## WHAT TO DO:
Rewrite the records below, replacing each "checkbox" with "check box" and leaving everything else unchanged.

────────────────────

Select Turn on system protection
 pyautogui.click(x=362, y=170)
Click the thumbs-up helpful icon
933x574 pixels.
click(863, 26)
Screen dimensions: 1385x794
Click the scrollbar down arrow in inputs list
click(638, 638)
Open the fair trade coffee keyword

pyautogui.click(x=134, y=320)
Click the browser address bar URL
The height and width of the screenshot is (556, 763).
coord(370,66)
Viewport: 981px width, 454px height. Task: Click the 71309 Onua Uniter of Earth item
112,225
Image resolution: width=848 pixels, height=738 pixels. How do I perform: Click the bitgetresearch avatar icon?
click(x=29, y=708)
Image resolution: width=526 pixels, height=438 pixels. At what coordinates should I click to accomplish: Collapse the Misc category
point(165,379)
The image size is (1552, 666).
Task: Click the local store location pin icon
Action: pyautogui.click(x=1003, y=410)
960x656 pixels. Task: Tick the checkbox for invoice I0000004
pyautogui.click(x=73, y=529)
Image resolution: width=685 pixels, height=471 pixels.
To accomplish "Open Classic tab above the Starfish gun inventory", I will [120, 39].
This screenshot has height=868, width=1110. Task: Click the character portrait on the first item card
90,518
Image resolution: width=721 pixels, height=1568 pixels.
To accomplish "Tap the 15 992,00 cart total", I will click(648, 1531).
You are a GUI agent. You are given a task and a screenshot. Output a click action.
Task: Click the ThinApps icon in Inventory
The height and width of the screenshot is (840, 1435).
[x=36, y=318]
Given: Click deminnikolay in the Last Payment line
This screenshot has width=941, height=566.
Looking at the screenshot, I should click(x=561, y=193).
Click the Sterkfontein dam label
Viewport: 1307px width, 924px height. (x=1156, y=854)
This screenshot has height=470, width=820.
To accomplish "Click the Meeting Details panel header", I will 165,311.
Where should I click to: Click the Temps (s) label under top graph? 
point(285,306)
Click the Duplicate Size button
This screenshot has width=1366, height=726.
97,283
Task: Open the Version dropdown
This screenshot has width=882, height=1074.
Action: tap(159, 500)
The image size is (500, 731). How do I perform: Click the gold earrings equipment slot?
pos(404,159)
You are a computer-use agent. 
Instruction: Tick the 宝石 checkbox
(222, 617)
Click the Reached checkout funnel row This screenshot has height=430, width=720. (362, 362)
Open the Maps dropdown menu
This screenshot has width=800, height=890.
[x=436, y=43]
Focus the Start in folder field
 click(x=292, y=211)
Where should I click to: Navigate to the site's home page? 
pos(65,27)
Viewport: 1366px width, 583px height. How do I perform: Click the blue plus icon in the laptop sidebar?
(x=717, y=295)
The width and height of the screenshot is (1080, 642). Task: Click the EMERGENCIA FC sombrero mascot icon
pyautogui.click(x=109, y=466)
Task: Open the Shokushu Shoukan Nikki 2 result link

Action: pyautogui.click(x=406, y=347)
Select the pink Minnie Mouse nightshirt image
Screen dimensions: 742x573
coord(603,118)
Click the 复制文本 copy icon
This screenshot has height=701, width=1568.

────────────────────

## TASK RESULT:
Select Turn on system protection
 pyautogui.click(x=362, y=170)
Click the thumbs-up helpful icon
933x574 pixels.
click(863, 26)
Screen dimensions: 1385x794
Click the scrollbar down arrow in inputs list
click(638, 638)
Open the fair trade coffee keyword

pyautogui.click(x=134, y=320)
Click the browser address bar URL
The height and width of the screenshot is (556, 763).
coord(370,66)
Viewport: 981px width, 454px height. Task: Click the 71309 Onua Uniter of Earth item
112,225
Image resolution: width=848 pixels, height=738 pixels. How do I perform: Click the bitgetresearch avatar icon?
click(x=29, y=708)
Image resolution: width=526 pixels, height=438 pixels. At what coordinates should I click to accomplish: Collapse the Misc category
point(165,379)
The image size is (1552, 666).
Task: Click the local store location pin icon
Action: pyautogui.click(x=1003, y=410)
960x656 pixels. Task: Tick the check box for invoice I0000004
pyautogui.click(x=73, y=529)
Image resolution: width=685 pixels, height=471 pixels.
To accomplish "Open Classic tab above the Starfish gun inventory", I will [120, 39].
This screenshot has height=868, width=1110. Task: Click the character portrait on the first item card
90,518
Image resolution: width=721 pixels, height=1568 pixels.
To accomplish "Tap the 15 992,00 cart total", I will click(648, 1531).
You are a GUI agent. You are given a task and a screenshot. Output a click action.
Task: Click the ThinApps icon in Inventory
The height and width of the screenshot is (840, 1435).
[x=36, y=318]
Given: Click deminnikolay in the Last Payment line
This screenshot has width=941, height=566.
Looking at the screenshot, I should click(x=561, y=193).
Click the Sterkfontein dam label
Viewport: 1307px width, 924px height. (x=1156, y=854)
This screenshot has height=470, width=820.
To accomplish "Click the Meeting Details panel header", I will 165,311.
Where should I click to: Click the Temps (s) label under top graph? 
point(285,306)
Click the Duplicate Size button
This screenshot has width=1366, height=726.
97,283
Task: Open the Version dropdown
This screenshot has width=882, height=1074.
Action: tap(159, 500)
The image size is (500, 731). How do I perform: Click the gold earrings equipment slot?
pos(404,159)
You are a computer-use agent. 
Instruction: Tick the 宝石 check box
(222, 617)
Click the Reached checkout funnel row This screenshot has height=430, width=720. (362, 362)
Open the Maps dropdown menu
This screenshot has width=800, height=890.
[x=436, y=43]
Focus the Start in folder field
 click(x=292, y=211)
Where should I click to: Navigate to the site's home page? 
pos(65,27)
Viewport: 1366px width, 583px height. How do I perform: Click the blue plus icon in the laptop sidebar?
(x=717, y=295)
The width and height of the screenshot is (1080, 642). Task: Click the EMERGENCIA FC sombrero mascot icon
pyautogui.click(x=109, y=466)
Task: Open the Shokushu Shoukan Nikki 2 result link

Action: pyautogui.click(x=406, y=347)
Select the pink Minnie Mouse nightshirt image
Screen dimensions: 742x573
coord(603,118)
Click the 复制文本 copy icon
This screenshot has height=701, width=1568.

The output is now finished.